[Item-finding rows]
[start]

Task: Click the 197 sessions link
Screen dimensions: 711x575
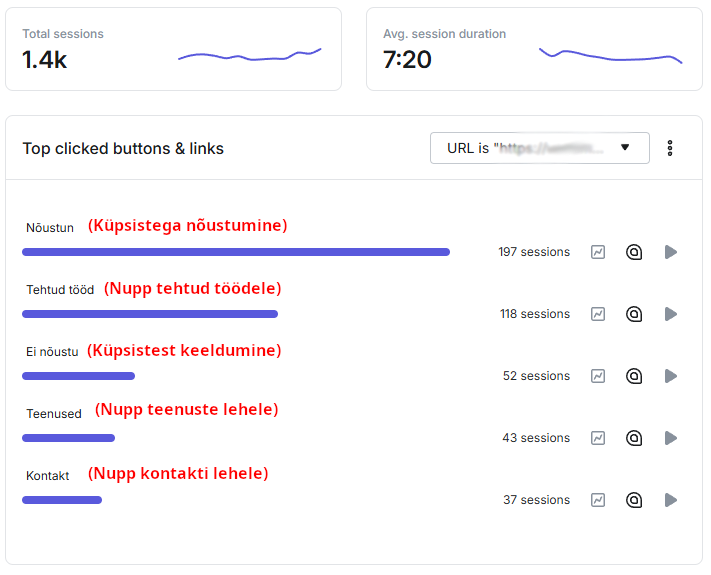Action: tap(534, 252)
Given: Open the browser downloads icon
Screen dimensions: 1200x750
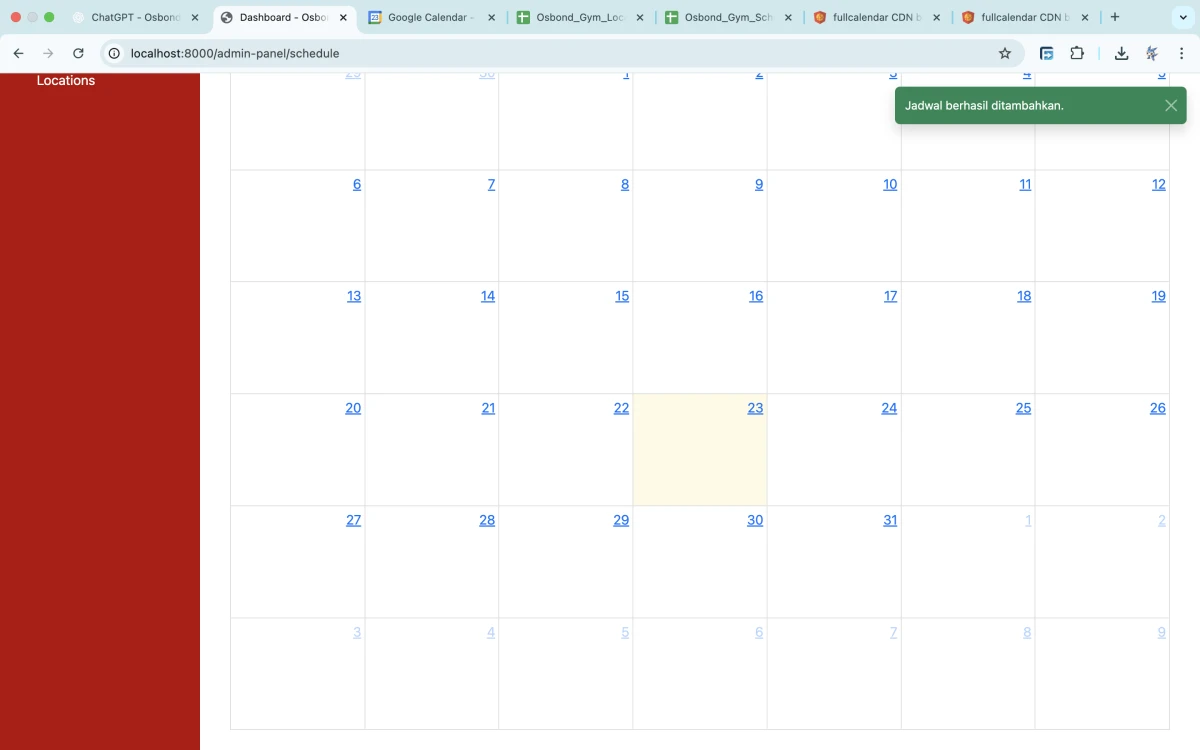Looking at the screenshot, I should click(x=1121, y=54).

[end]

» **Problem description**:
Could you express the lines as a numbered list, starting with the line containing "Given: Open the browser downloads icon" and going on through the last of the rows, with any blank lines omitted and the pictures left out?

» **Exercise response**:
1. Given: Open the browser downloads icon
2. Screen dimensions: 1200x750
3. Looking at the screenshot, I should click(x=1121, y=54).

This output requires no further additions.